レクサプロには、脳内に放出されたセロトニンの神経細胞への再取り込みを阻害して、脳内のセロトニンを増やす働きがあります。

レクサプロの効果時間

レクサプロに限らず、抗うつ薬は飲んですぐに効果が現れるわけではありません。2週間から4週間程度レクサプロを飲み続けることで、効果が出はじめます。

ただし、レクサプロは他の抗うつ薬より効果が現れるのが早いといわれています。他の抗うつ薬は副作用が現れるのを避けるために少ない量から飲みはじめる必要がありますが、副作用の少ないレクサプロは初めから治療を行うための量を飲むことができるためです。

レクサプロの副作用

レクサプロは、セロトニン以外の神経伝達系への影響が少ないと考えられており、他の抗うつ薬より副作用が少なく安全性が高い薬といわれています。

レクサプロの主な副作用には、傾眠、吐き気、頭痛、浮動性めまい、倦怠感、便秘、口の渇き、腹部不快感、不眠症、下痢、射精遅延、射精障害などがあります。

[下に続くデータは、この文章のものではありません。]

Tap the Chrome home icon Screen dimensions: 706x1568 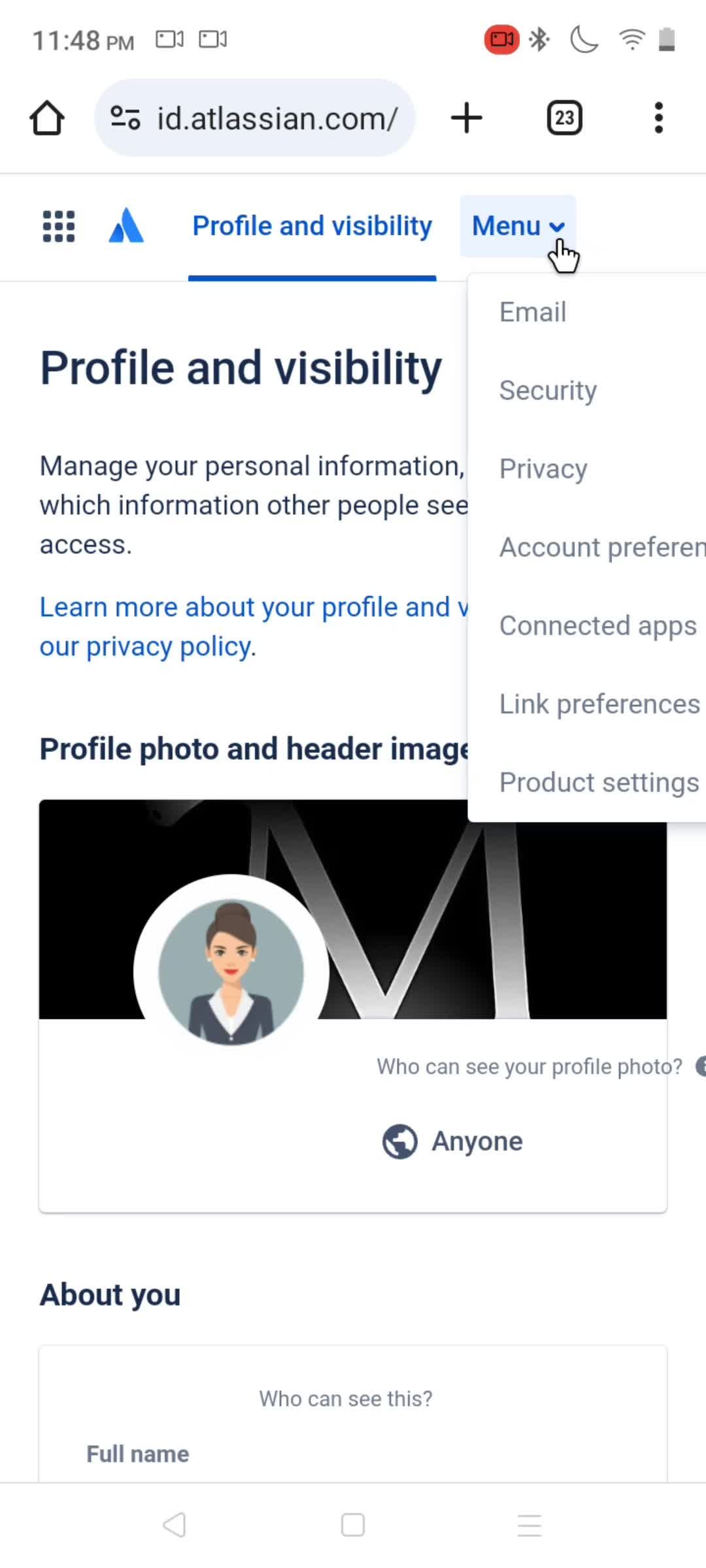(46, 118)
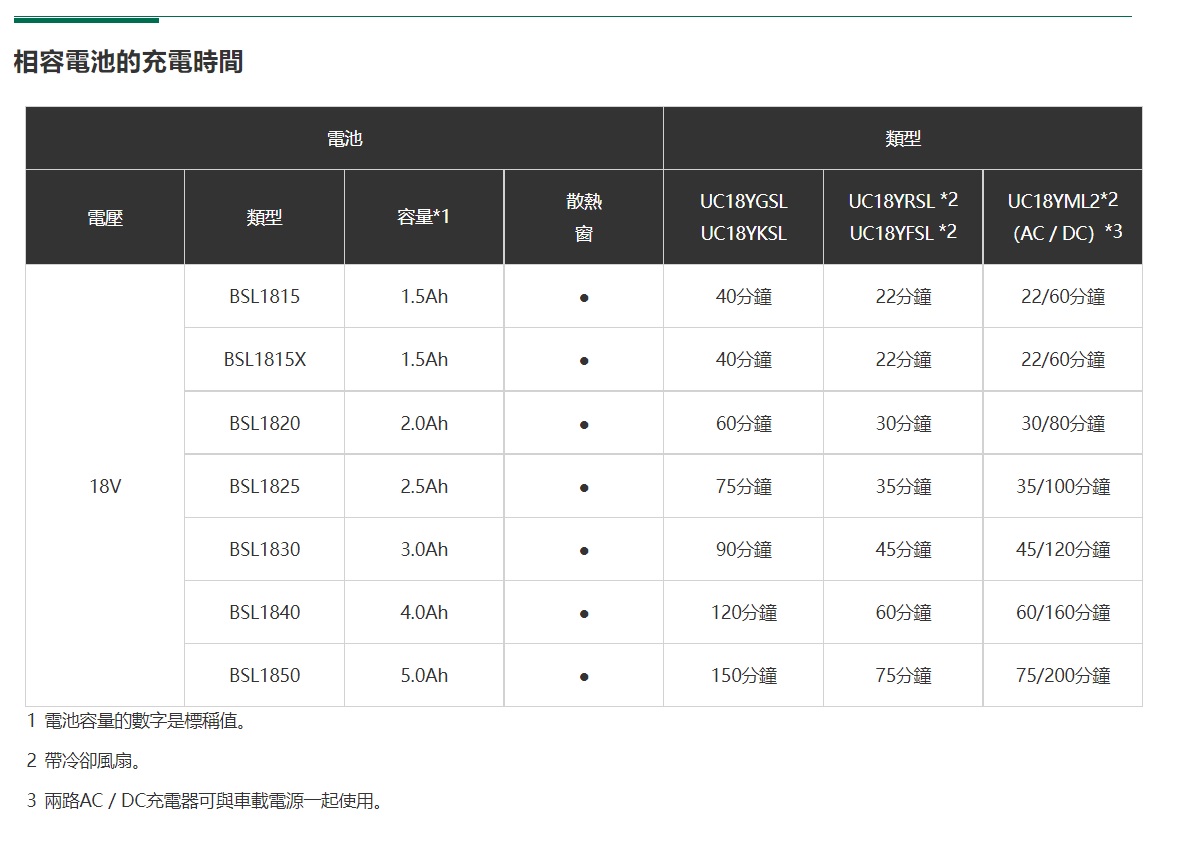This screenshot has width=1190, height=854.
Task: Select the BSL1850 battery type cell
Action: coord(264,675)
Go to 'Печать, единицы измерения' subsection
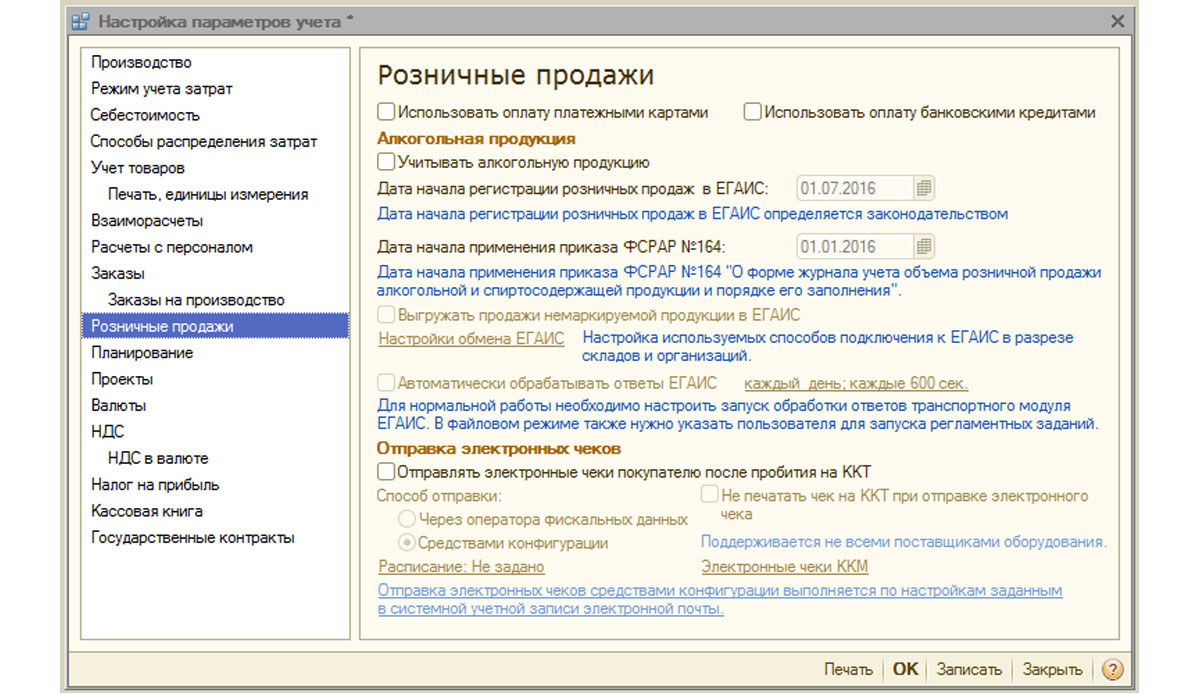Screen dimensions: 1200x694 coord(207,194)
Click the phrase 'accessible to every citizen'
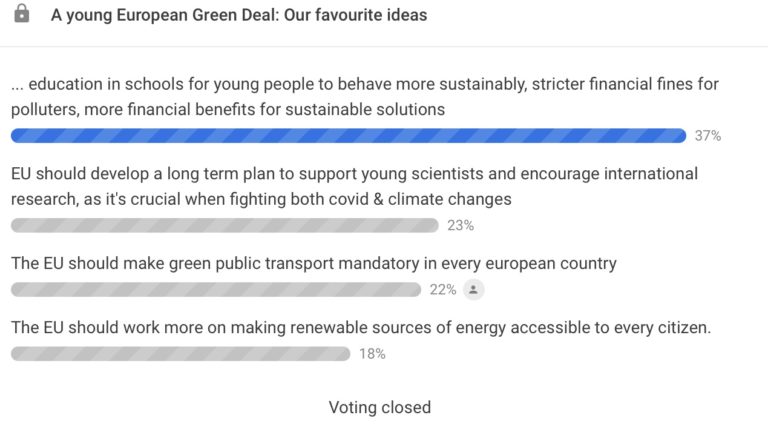Screen dimensions: 768x441 tap(613, 328)
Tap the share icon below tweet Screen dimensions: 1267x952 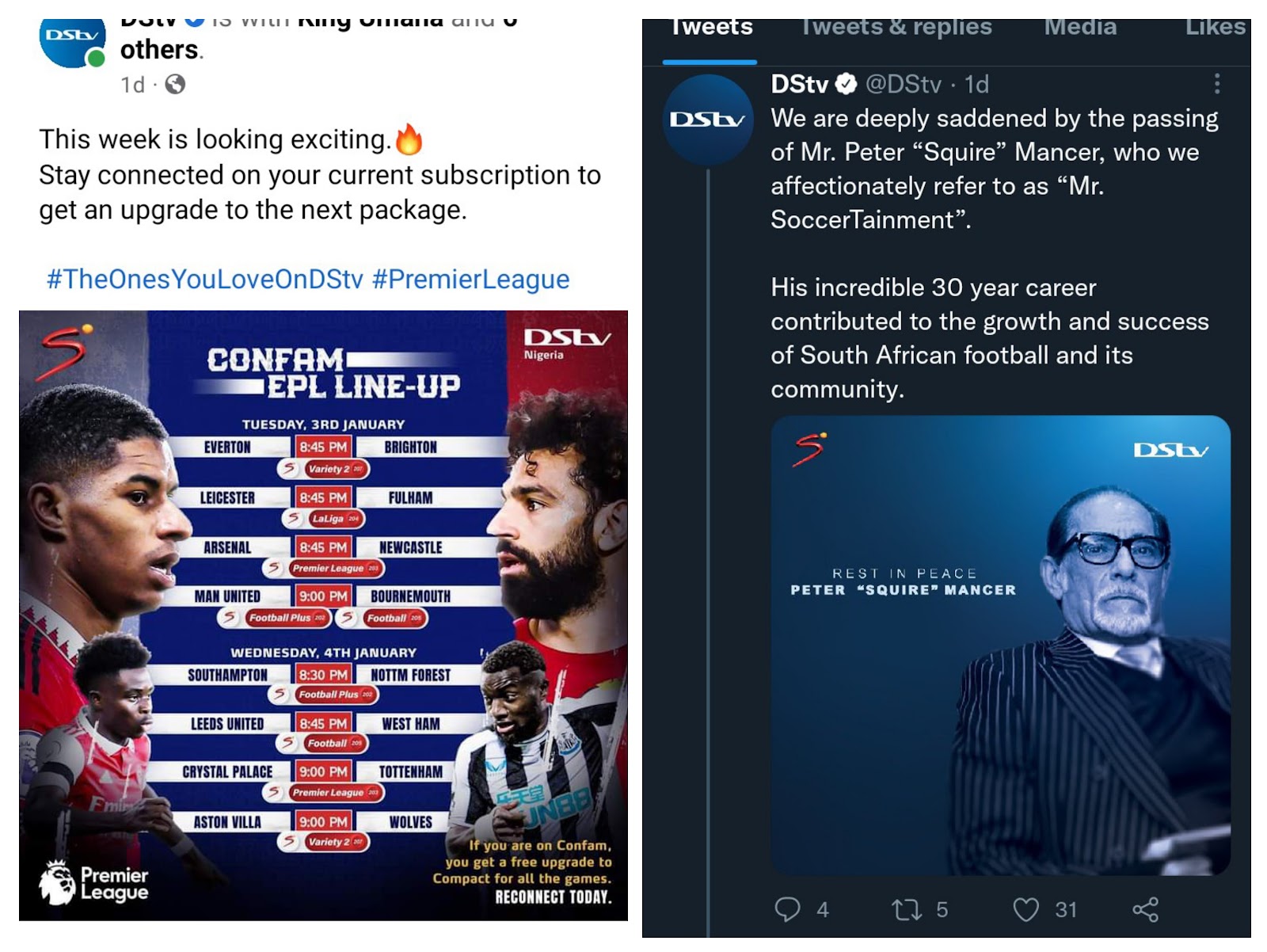click(1145, 908)
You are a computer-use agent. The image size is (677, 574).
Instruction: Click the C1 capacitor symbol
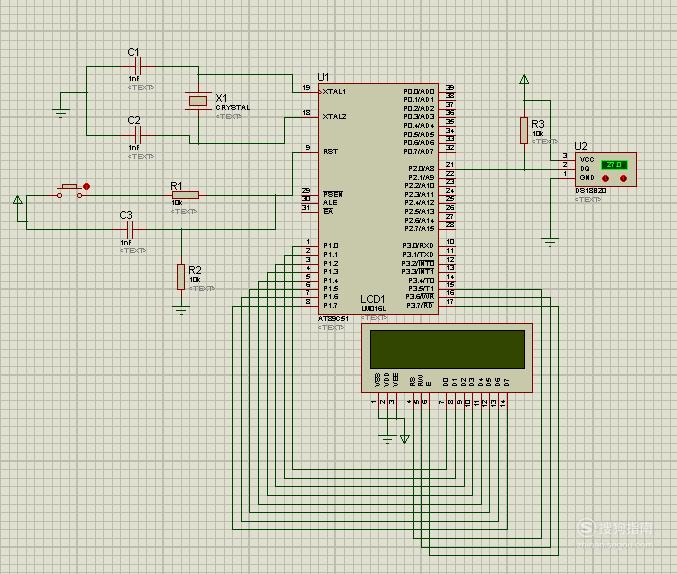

通常これらの症状は、薬を飲み続けるにつれて軽減されていきます。

レクサプロで太る?痩せる?

レクサプロの副作用には、食欲亢進、食欲減少、体重増加、体重減少がありますが、発生頻度は低くなっています。

レクサプロを使用して太ったという方がいますが、これは薬の副作用というより症状が改善し食欲が増したことにより、結果的に体重が増加した可能性が高いといえます。

反対にレクサプロを使用して痩せたという方も、別の原因が考えられます。

レクサプロの飲み方

レクサプロ1錠には、成分であるエスシタロプラムが10mg含まれています。

通常成人は、1錠を1日1回夕食後に使用します。使用量は年齢や症状により適宜増減され、5mgの場合は半錠、20mgの場合は2錠を使用します。

増量は1週間以上の間隔をあけて行い、1日の最高用量は20mgを超えないこととされています。

使用の際は、レクサプロを処方された医師の指示にしたがってください。

お酒との飲み合わせ

他の抗うつ薬で作用の増強が報告されているため、レクサプロの使用中は飲酒を避けてください。

レクサプロの断薬と離脱症状

レクサプロは半減期が24時間以上あり、離脱症状の起こりにくい薬です。

ただし、薬の使用を突然中止すると、離脱症状である不安、焦燥、興奮、浮動性めまい、錯感覚、頭痛や悪心などが現れることが報告されています。

レクサプロの使用をやめる場合は徐々に減量する必要があるため、自己判断で薬の使用を中止しないでください。

おわりに

レクサプロは安全性が高い抗うつ薬ですが、使用を突然中止すると離脱症状が起こることがあります。使用や断薬の際には、必ず医師の指示にしたがってください。